Third is perhaps the most obvious. But it is the big secret that is hidden in plain sight. Brands that are in the spotlight have a much higher likelihood of being successful than brands that are not in the spotlight. This is where we have leverage. For this reason alone all marketing communication should have a common objective -- to find a piece of the spotlight.

This is also one of the reasons that our industry's current obsession with precision targeted, one-to-one advertising is misguided. Precision targeting may be valuable for direct response. But history shows us that direct response strategies have a very low likelihood of producing major consumer facing brands. Building a big brand requires widespread attention. Precision targeted, one-to-one communication has a low likelihood of delivering widespread attention (see this from last week.)

The spotlight is not a guarantee of success, but it creates a much higher likelihood of success. It is a simple calculation: you are more likely to be more successful if you are more famous and more visible. You may not like this calculation or approve of its ramifications, but it should be self-evident to anyone who wants to look at marketing with a clear eye. Do you think Donald Trump would be President if The Apprentice had been a webinar?

There are many ways to attempt to find the spotlight. Some brands find it naturally because the media fall in love with them. Tesla is a perfect example. So are Amazon, Google and Uber. The amount of free spotlight these companies have enjoyed because of press attention is incalculable.

These brands make achieving high visibility seem easy. It is anything but.

Sadly, you have a very low probability of being a Tesla, an Amazon, a Google, or an Uber. Maybe one in 10,000 brands are that interesting. The belief that you can use one of these companies as a model for your communication strategy is a delusion. It has a minuscule probability of happening for you. Most of us have to think or buy our way into the spotlight.

Finding the spotlight can be attempted in a number of ways. There is no "right way." You can do it with PR, you can do it with social media, you can do it with advertising. Your job is to find the most likely strategy for getting a piece of the spotlight at a price you can afford.

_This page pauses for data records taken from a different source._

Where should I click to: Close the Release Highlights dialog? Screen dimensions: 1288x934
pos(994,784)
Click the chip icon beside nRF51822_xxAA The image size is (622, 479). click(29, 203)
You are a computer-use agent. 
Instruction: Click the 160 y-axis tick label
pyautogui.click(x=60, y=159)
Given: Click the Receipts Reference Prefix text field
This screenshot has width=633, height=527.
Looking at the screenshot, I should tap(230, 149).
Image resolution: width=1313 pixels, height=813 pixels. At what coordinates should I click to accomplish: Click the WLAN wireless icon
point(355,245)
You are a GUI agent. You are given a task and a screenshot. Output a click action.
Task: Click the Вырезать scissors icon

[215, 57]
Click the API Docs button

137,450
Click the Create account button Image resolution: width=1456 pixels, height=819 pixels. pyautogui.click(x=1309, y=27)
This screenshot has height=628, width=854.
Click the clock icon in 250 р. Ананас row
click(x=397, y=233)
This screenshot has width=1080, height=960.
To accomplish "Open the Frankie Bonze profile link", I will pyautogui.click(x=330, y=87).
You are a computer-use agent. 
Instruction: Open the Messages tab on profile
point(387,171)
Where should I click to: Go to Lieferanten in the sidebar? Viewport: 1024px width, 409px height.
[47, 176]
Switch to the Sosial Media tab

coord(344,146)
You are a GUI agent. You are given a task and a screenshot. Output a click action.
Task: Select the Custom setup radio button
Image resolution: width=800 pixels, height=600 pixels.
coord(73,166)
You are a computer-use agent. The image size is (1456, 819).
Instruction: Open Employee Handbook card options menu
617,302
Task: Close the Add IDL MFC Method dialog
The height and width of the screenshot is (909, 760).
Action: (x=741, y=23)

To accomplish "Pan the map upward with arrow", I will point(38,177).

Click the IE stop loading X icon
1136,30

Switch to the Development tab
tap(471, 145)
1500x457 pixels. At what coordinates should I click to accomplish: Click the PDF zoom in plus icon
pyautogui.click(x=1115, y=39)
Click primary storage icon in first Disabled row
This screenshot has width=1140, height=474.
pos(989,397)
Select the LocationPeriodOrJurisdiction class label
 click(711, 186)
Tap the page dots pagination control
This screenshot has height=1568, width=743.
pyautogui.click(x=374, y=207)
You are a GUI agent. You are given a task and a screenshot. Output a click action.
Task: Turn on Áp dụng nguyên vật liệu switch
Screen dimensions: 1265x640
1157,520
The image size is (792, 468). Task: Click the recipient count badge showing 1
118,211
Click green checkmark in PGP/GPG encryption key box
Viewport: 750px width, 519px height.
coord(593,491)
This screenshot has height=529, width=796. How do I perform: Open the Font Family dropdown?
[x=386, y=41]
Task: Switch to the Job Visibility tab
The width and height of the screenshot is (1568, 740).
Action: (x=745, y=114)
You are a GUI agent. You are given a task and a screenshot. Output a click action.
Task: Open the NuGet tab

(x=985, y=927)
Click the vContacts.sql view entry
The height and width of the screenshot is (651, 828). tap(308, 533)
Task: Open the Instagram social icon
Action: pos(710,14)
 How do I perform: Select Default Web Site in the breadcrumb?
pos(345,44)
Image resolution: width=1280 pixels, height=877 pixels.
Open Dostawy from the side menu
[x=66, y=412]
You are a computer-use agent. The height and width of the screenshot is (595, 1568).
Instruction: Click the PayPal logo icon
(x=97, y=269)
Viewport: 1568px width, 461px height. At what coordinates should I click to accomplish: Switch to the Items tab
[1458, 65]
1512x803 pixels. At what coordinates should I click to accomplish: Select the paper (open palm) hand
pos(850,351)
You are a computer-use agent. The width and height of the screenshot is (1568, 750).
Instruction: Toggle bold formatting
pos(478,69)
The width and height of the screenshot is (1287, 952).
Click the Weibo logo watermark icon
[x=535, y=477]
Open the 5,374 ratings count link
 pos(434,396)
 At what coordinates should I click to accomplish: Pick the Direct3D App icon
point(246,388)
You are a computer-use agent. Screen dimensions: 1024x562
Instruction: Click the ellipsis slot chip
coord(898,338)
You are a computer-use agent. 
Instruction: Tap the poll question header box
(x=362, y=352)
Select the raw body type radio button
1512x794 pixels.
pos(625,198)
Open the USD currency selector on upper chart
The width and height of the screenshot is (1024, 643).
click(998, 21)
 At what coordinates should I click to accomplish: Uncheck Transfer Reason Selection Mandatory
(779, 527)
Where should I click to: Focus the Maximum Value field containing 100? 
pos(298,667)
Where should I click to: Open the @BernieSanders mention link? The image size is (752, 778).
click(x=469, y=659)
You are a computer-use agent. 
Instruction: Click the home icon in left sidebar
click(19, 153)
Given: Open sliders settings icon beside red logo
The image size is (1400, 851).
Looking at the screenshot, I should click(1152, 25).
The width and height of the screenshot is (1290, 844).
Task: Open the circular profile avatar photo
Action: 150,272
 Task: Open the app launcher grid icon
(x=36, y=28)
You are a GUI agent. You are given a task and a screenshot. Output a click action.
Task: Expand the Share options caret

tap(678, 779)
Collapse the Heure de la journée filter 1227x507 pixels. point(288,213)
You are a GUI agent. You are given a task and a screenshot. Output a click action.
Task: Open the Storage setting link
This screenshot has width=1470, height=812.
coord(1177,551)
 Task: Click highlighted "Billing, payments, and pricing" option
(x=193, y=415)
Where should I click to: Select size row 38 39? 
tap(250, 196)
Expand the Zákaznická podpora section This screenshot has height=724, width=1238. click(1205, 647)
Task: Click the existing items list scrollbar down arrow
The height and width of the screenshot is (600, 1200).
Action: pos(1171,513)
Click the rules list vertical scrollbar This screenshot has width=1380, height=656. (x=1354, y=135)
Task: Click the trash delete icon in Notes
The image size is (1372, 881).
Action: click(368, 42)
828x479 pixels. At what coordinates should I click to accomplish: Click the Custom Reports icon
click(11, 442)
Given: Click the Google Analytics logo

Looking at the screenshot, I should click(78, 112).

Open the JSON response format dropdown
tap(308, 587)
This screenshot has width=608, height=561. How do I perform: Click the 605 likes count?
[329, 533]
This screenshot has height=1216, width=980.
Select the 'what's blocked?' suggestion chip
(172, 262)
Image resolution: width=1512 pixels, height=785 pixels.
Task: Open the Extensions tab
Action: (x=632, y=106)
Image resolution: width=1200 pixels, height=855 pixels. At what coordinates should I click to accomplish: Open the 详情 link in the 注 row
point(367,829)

Once you decide on your strategy, there is one other principle you must employ. There is nothing that creates a greater likelihood of attaining high visibility than creativity. The probability of your efforts shining a light on your brand is enormously higher if you have a imaginative idea behind it. I will say it again - regardless of what communication or media strategy you employ, there is nothing more likely to garner you a piece of the spotlight than a great creative idea.

So let's recap:

     - Your most under-acknowledged job is assessing likelihoods and probabilities.
     - You must be realistic about the power of marketing communication.
     - One of the most essential characteristics of a successful brand is high visibility.
     - One of your strategic imperatives is to produce fame and visibility by garnering a piece of the spotlight.
     - Achieving a place in the spotlight is extremely difficult.
     - You are more likely to attain the spotlight by being widely seen rather than narrowly focused.
     - Splitting hairs over words in briefing documents is largely a waste of time. Most of the distinctions you draw between your brand and your competitors' are lost on consumers. A much more productive discussion is, "Which strategy or execution is most distinctive and has the highest probability of making us famous?" In the long run, the strategy with the most value for your brand is the one that is most likely to buy you high visibility.
     - A key question you must answer is whether you have the assets to achieve a piece of the spotlight? The assets that have the highest probability of garnering that are money and creativity. There is rarely enough money.

As a simple-minded guy, all of this seems perfectly obvious to me. However, our industry appears to be in such a state of confusion that the obvious is no longer credible.

Please do not send me your favorite example of a big brand that was built outside the lines of these principles. Of course there are some. There are no rules. Just likelihoods and probabilities.